4.1 Introduction

R’s subsetting operators are fast and powerful. Mastering them allows you to succinctly perform complex operations in a way that few other languages can match. Subsetting in R is easy to learn but hard to master because you need to internalise a number of interrelated concepts:

  • There are six ways to subset atomic vectors.

  • There are three subsetting operators, [[, [, and $.

  • Subsetting operators interact differently with different vector types (e.g., atomic vectors, lists, factors, matrices, and data frames).

  • Subsetting can be combined with assignment.

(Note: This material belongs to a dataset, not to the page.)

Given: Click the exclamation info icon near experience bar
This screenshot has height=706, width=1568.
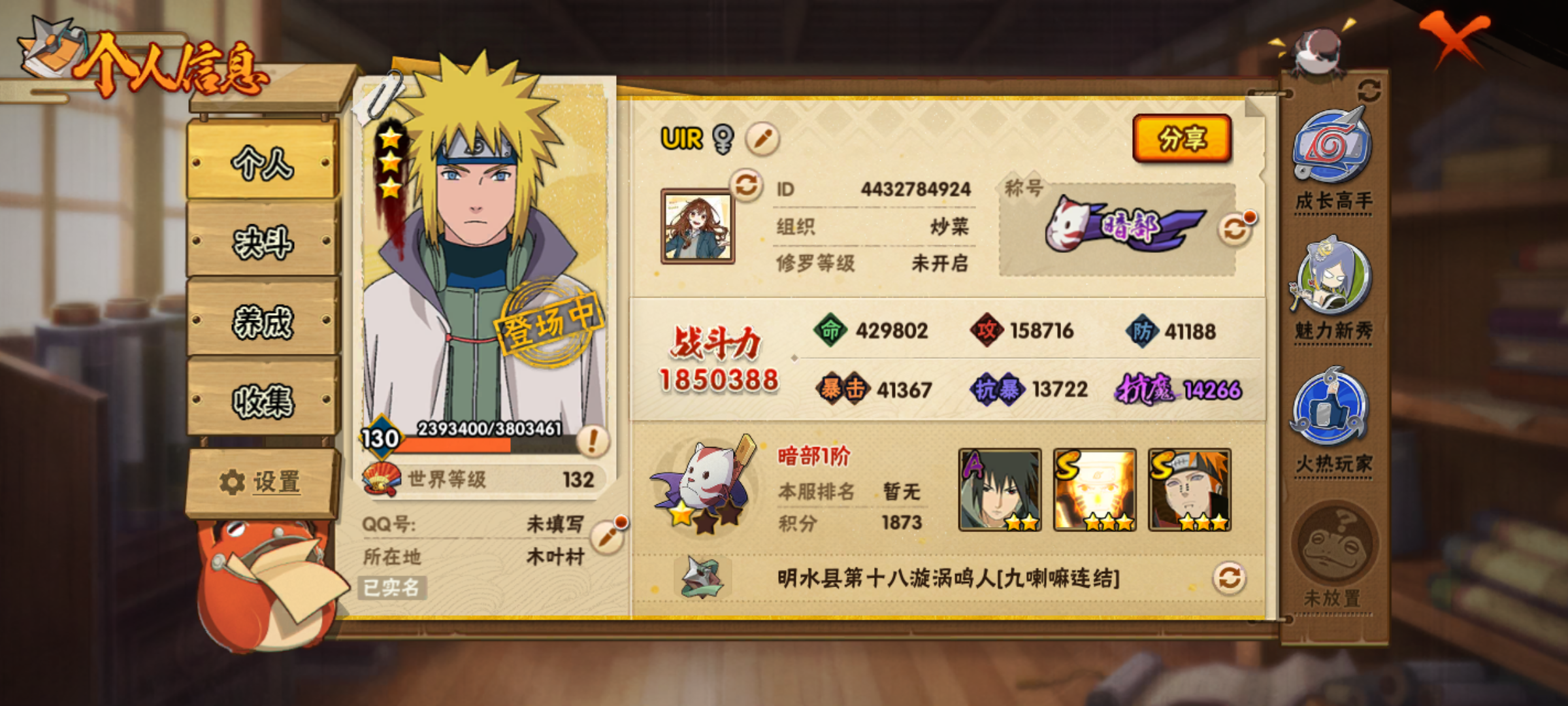Looking at the screenshot, I should click(593, 441).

Subsetting is a natural complement to str(). While str() shows you all the pieces of any object (its structure), subsetting allows you to pull out the pieces that you’re interested in. For large, complex objects, I highly recommend using the interactive RStudio Viewer, which you can activate with View(my_object).

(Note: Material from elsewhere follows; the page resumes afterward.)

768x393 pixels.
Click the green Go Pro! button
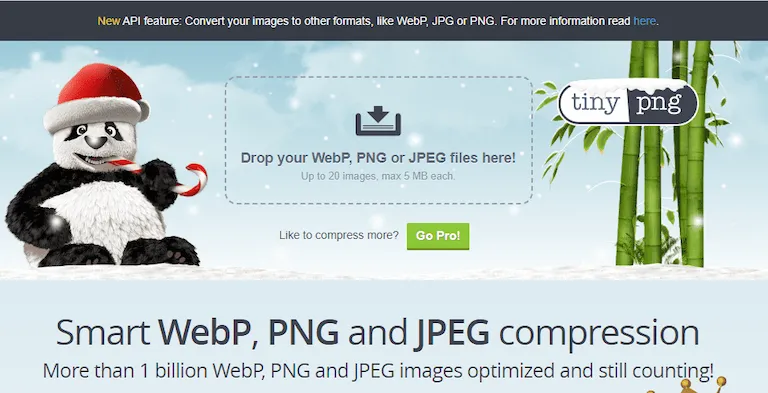point(438,236)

Take this short quiz to determine if you need to read this chapter. If the answers quickly come to mind, you can comfortably skip this chapter. Check your answers in Section 4.6.

  1. What is the result of subsetting a vector with positive integers, negative integers, a logical vector, or a character vector?

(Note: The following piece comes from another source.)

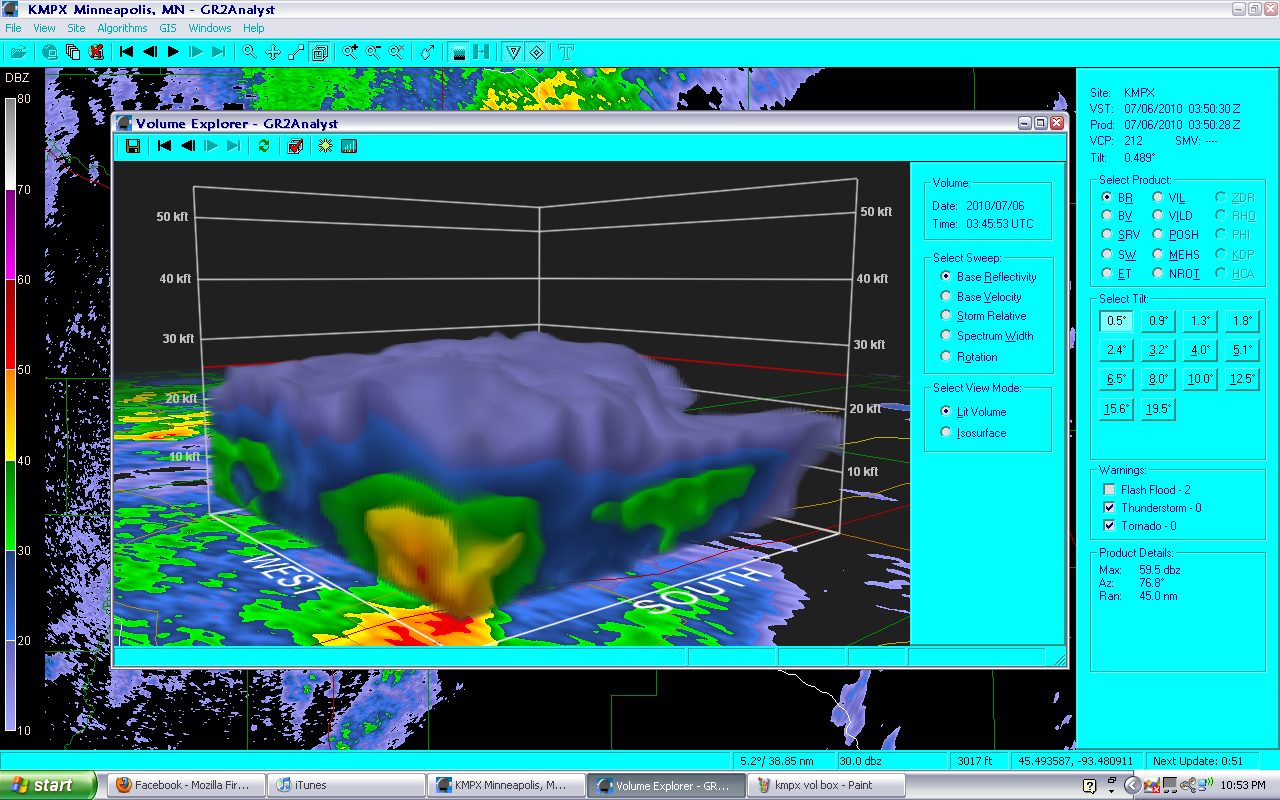This screenshot has width=1280, height=800.
Task: Click the lighting sun icon in Volume Explorer
Action: pos(324,146)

  2. What’s the difference between [, [[, and $ when applied to a list?

  3. When should you use drop = FALSE?

  4. If x is a matrix, what does x[] <- 0 do? How is it different from x <- 0?

  5. How can you use a named vector to relabel categorical variables?


  • Section 4.2 starts by teaching you about [. You’ll learn the six ways to subset atomic vectors. You’ll then learn how those six ways act when used to subset lists, matrices, and data frames.

  • Section 4.3 expands your knowledge of subsetting operators to include [[ and $ and focuses on the important principles of simplifying versus preserving.

  • In Section 4.4 you’ll learn the art of subassignment, which combines subsetting and assignment to modify parts of an object.

  • Section 4.5 leads you through eight important, but not obvious, applications of subsetting to solve problems that you often encounter in data analysis.